Entries taken from a collection:
--- START ---

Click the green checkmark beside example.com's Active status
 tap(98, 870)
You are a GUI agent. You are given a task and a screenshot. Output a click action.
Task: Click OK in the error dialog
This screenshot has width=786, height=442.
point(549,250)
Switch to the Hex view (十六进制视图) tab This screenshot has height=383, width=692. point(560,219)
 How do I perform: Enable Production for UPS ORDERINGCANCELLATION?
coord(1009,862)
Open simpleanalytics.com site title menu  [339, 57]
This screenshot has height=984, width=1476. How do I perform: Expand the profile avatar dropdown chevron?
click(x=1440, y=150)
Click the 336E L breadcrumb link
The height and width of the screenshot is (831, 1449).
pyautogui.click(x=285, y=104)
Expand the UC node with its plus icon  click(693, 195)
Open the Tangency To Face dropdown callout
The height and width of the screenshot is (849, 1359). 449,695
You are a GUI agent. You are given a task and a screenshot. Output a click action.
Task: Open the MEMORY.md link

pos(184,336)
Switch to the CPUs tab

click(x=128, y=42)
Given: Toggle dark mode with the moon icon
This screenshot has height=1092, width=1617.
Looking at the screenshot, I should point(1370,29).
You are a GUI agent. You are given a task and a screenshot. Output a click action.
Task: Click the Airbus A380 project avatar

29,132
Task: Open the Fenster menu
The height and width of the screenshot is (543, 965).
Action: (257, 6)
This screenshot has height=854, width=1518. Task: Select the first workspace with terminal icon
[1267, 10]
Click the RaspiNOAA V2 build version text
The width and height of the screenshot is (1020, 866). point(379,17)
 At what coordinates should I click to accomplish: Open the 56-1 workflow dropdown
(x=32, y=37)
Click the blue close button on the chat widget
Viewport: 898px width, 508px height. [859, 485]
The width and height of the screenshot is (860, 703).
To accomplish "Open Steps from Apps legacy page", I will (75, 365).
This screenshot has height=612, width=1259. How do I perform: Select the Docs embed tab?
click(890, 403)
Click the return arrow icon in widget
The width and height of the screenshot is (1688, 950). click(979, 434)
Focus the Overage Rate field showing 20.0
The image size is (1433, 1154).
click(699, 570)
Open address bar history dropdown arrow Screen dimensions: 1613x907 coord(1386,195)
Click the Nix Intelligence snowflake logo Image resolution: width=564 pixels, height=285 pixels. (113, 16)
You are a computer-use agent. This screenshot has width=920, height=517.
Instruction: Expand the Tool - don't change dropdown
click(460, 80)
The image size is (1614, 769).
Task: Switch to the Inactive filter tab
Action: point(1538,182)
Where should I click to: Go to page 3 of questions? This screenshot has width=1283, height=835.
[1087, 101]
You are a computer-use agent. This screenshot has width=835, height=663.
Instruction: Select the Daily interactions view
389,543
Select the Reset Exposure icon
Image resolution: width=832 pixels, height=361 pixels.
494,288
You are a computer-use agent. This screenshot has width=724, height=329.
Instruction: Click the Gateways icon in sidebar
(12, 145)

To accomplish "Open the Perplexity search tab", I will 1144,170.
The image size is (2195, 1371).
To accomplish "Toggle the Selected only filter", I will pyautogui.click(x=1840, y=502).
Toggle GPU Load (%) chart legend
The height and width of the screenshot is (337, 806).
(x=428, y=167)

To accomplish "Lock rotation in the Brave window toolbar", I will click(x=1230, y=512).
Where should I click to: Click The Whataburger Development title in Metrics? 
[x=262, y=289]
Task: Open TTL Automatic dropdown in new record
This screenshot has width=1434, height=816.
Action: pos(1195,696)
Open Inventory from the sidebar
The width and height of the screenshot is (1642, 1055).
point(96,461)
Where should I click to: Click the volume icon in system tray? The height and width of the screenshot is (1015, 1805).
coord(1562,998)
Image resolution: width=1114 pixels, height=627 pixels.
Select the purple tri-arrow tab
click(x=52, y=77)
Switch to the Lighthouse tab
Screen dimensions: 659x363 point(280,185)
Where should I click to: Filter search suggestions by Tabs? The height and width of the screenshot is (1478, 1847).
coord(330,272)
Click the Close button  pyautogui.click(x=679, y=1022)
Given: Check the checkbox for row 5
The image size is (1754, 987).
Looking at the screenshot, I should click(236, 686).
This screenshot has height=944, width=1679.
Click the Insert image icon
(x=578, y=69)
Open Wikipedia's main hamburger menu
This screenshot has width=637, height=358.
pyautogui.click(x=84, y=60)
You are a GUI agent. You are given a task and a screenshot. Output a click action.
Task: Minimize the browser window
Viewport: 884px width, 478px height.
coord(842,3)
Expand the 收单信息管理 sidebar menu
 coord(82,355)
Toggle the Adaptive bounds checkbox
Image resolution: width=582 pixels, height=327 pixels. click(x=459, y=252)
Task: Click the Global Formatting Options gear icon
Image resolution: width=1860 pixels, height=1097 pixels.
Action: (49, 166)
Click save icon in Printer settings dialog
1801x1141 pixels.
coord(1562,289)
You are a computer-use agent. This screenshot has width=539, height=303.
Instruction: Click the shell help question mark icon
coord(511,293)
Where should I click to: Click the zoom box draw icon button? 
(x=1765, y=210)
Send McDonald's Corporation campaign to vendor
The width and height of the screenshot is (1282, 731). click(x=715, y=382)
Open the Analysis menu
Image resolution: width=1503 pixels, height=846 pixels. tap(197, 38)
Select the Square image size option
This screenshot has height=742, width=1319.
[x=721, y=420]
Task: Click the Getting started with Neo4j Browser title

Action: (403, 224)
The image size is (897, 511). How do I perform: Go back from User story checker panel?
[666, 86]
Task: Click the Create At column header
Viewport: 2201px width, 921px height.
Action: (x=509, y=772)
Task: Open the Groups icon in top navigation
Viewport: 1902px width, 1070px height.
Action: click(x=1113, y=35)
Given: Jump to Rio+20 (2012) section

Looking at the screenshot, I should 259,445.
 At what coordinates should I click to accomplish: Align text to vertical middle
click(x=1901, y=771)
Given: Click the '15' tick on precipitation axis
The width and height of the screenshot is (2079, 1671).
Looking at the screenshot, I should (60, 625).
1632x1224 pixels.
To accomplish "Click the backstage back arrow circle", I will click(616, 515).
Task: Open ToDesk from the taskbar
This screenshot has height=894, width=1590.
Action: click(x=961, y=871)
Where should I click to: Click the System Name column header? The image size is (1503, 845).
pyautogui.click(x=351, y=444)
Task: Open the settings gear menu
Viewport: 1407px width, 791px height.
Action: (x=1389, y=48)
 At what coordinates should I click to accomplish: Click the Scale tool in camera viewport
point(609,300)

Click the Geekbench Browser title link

--- END ---

● TASK BRIEF
The expected answer is every line in the data above that carries the string "will".

● WRITTEN ANSWER
To accomplish "Open Steps from Apps legacy page", I will (75, 365).
To accomplish "Open the Perplexity search tab", I will 1144,170.
To accomplish "Toggle the Selected only filter", I will pyautogui.click(x=1840, y=502).
To accomplish "Lock rotation in the Brave window toolbar", I will click(x=1230, y=512).
To accomplish "Click the backstage back arrow circle", I will click(616, 515).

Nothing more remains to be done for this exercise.